→ Task instructions
Give back exactly the first lines of the entries below, through the line with "Open the 订单".

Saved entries

□ □ □ □ □ □ □

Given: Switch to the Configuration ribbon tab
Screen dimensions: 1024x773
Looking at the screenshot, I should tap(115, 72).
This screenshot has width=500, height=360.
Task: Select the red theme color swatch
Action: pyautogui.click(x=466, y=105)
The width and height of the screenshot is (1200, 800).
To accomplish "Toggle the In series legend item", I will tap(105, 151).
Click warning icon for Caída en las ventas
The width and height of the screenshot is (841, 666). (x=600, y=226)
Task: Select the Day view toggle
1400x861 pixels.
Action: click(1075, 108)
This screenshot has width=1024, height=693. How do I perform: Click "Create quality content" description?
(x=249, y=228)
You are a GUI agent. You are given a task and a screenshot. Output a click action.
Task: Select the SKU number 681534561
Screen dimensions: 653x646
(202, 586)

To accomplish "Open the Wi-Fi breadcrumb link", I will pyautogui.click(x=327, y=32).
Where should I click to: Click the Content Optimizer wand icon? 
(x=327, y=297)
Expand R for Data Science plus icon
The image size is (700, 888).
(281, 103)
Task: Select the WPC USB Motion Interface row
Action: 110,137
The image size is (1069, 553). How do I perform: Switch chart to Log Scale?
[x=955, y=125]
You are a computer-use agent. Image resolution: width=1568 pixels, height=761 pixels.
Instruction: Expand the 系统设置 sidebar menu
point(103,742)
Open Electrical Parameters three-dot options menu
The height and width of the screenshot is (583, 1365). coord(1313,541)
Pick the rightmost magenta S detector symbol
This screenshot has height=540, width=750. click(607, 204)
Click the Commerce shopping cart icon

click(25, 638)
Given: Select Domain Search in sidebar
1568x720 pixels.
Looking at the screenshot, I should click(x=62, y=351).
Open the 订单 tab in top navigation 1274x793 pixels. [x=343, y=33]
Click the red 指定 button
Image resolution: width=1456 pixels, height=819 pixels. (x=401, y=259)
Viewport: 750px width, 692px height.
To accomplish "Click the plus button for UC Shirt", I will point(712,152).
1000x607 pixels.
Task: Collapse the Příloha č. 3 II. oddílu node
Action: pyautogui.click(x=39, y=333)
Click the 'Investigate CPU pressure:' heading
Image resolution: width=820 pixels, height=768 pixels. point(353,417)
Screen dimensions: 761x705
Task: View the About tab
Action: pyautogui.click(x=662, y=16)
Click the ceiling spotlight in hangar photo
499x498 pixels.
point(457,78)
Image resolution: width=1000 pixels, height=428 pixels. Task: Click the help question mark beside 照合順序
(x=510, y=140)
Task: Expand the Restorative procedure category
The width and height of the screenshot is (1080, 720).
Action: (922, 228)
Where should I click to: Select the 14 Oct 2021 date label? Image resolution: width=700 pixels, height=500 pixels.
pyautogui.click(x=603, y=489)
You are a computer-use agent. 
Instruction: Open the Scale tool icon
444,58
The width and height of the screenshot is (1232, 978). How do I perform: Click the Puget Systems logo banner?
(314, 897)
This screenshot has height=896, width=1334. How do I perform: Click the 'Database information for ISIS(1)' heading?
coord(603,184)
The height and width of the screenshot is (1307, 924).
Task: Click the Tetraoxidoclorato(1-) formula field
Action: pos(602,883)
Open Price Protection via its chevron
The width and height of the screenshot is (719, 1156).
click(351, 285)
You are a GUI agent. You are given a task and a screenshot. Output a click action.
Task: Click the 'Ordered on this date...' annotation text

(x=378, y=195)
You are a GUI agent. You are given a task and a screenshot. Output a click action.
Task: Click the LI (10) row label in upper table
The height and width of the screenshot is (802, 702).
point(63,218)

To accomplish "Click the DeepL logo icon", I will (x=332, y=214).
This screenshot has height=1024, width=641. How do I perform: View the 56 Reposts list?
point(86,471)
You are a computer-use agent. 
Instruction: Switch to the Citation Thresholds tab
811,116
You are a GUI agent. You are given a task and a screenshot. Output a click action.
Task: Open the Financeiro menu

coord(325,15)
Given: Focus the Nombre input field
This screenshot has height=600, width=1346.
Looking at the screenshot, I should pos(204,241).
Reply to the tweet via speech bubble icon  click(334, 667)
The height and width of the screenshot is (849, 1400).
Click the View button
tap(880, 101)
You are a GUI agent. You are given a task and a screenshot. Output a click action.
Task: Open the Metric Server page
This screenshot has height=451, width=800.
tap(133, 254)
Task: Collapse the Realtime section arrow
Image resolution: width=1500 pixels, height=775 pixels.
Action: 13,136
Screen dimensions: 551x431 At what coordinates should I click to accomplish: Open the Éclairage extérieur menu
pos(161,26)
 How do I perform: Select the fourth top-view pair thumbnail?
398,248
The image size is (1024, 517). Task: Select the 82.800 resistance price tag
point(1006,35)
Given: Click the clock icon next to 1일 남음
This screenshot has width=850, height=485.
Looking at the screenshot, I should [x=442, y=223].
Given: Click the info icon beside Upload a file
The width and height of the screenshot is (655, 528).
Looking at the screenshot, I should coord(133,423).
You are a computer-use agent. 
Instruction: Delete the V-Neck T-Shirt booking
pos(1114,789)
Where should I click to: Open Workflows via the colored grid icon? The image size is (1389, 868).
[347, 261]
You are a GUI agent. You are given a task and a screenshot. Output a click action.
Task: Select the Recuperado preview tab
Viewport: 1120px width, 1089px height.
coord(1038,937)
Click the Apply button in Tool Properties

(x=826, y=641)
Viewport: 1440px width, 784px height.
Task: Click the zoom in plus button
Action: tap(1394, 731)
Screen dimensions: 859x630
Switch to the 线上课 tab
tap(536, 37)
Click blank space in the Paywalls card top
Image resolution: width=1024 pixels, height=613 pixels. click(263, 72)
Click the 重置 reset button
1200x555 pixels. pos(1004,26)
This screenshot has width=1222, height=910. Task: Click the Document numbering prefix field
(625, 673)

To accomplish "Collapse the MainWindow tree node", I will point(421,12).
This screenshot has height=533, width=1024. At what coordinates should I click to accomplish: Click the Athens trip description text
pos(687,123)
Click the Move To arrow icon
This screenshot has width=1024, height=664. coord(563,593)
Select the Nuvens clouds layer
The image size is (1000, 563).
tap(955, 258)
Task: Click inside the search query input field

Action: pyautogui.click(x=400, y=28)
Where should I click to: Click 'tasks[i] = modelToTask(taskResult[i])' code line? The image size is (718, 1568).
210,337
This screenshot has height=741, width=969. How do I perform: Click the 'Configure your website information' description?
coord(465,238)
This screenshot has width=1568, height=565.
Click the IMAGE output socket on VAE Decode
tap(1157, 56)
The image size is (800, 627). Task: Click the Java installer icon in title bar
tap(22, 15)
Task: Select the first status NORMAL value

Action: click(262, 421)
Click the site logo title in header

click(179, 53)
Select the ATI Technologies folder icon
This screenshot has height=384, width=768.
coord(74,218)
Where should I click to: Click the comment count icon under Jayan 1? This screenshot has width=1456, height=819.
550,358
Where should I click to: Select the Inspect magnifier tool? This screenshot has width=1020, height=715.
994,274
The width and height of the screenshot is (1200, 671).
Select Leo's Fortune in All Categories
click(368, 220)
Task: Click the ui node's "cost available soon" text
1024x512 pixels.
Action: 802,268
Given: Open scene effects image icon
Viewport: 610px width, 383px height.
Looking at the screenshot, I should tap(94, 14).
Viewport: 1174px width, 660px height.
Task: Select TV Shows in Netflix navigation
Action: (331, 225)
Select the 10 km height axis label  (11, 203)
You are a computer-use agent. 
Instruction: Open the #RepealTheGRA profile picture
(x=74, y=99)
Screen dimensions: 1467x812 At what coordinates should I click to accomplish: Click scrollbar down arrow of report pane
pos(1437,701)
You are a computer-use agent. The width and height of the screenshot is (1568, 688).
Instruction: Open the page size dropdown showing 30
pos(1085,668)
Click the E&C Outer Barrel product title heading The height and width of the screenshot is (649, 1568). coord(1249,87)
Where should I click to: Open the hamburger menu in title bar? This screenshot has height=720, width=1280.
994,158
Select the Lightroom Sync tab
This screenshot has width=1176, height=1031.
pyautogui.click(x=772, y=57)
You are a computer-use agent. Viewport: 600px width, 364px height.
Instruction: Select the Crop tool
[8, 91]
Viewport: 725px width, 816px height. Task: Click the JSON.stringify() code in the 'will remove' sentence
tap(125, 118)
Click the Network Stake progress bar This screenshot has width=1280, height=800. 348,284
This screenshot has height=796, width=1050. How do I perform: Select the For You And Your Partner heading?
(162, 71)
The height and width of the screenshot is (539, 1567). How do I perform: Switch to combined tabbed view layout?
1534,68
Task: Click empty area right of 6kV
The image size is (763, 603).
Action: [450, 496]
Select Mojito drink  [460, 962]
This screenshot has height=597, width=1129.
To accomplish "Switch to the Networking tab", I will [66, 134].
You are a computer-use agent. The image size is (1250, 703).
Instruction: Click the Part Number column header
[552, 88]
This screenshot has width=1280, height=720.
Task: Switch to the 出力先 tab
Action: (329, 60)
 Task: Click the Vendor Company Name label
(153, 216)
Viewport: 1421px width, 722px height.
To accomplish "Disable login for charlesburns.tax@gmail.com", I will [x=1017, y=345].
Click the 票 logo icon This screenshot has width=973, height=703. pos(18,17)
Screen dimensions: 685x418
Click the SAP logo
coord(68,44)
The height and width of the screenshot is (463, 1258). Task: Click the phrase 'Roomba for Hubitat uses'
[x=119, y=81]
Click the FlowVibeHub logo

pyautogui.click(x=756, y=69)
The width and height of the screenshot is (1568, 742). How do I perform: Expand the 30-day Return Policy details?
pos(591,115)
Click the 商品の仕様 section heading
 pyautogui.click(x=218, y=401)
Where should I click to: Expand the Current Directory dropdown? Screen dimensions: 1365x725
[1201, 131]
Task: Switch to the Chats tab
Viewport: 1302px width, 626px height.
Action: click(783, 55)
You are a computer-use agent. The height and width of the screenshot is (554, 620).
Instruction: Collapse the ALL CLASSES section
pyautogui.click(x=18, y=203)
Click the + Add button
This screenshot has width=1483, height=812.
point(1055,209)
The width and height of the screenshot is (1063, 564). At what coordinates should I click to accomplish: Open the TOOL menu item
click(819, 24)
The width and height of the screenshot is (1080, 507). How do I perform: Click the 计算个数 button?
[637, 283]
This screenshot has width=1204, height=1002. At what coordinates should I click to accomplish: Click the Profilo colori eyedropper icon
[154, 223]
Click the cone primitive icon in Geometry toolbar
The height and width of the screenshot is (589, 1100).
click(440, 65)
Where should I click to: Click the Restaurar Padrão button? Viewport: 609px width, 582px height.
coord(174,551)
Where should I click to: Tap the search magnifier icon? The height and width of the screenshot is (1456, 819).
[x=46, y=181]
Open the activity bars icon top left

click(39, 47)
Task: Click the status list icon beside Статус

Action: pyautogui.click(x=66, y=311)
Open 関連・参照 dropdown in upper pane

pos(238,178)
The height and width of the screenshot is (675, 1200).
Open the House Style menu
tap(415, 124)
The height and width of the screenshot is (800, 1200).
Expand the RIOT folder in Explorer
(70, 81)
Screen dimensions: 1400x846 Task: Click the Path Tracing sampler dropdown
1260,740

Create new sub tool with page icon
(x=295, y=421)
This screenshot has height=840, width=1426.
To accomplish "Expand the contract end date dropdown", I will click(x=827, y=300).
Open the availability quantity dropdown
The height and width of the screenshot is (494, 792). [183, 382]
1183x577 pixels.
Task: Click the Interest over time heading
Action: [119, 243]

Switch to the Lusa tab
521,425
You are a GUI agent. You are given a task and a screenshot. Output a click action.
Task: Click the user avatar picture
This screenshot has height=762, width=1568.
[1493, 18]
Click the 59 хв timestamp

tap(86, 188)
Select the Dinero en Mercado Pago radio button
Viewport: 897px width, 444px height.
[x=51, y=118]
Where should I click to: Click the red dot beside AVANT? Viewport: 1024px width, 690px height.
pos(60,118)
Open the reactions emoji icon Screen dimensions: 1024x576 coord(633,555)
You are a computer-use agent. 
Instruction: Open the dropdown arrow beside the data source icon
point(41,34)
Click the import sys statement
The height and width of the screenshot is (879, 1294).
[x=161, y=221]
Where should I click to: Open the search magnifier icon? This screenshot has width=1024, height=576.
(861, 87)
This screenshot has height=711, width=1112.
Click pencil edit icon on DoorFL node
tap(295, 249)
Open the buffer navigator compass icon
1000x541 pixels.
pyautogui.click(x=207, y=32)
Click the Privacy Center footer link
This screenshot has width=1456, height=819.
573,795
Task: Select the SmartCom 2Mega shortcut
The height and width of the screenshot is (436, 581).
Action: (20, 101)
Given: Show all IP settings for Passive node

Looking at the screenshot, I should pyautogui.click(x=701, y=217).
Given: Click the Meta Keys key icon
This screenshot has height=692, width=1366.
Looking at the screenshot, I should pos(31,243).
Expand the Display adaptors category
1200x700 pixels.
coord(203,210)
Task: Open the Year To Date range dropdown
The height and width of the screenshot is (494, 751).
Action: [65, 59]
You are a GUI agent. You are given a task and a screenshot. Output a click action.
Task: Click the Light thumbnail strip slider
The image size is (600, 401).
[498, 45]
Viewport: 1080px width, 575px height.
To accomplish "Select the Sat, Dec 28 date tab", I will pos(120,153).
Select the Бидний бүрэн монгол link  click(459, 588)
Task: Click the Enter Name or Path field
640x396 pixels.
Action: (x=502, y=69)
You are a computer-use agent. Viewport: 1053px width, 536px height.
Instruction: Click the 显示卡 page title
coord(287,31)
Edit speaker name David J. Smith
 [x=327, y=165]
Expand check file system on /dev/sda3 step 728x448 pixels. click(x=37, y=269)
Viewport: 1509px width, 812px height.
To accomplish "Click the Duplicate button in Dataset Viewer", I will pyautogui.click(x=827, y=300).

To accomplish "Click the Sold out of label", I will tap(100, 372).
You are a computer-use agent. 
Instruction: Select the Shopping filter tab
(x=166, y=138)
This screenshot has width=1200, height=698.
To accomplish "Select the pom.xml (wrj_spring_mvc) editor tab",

□ □ □ □ □ □ □

→ Answer section
Given: Switch to the Configuration ribbon tab
Screen dimensions: 1024x773
Looking at the screenshot, I should tap(115, 72).
This screenshot has width=500, height=360.
Task: Select the red theme color swatch
Action: pyautogui.click(x=466, y=105)
The width and height of the screenshot is (1200, 800).
To accomplish "Toggle the In series legend item", I will tap(105, 151).
Click warning icon for Caída en las ventas
The width and height of the screenshot is (841, 666). (x=600, y=226)
Task: Select the Day view toggle
1400x861 pixels.
Action: click(1075, 108)
This screenshot has width=1024, height=693. How do I perform: Click "Create quality content" description?
(x=249, y=228)
You are a GUI agent. You are given a task and a screenshot. Output a click action.
Task: Select the SKU number 681534561
Screen dimensions: 653x646
(202, 586)

To accomplish "Open the Wi-Fi breadcrumb link", I will pyautogui.click(x=327, y=32).
Where should I click to: Click the Content Optimizer wand icon? 
(x=327, y=297)
Expand R for Data Science plus icon
The image size is (700, 888).
(281, 103)
Task: Select the WPC USB Motion Interface row
Action: 110,137
The image size is (1069, 553). How do I perform: Switch chart to Log Scale?
[x=955, y=125]
You are a computer-use agent. Image resolution: width=1568 pixels, height=761 pixels.
Instruction: Expand the 系统设置 sidebar menu
point(103,742)
Open Electrical Parameters three-dot options menu
The height and width of the screenshot is (583, 1365). coord(1313,541)
Pick the rightmost magenta S detector symbol
This screenshot has height=540, width=750. click(607, 204)
Click the Commerce shopping cart icon

click(25, 638)
Given: Select Domain Search in sidebar
1568x720 pixels.
Looking at the screenshot, I should click(x=62, y=351).
Open the 订单 tab in top navigation 1274x793 pixels. [x=343, y=33]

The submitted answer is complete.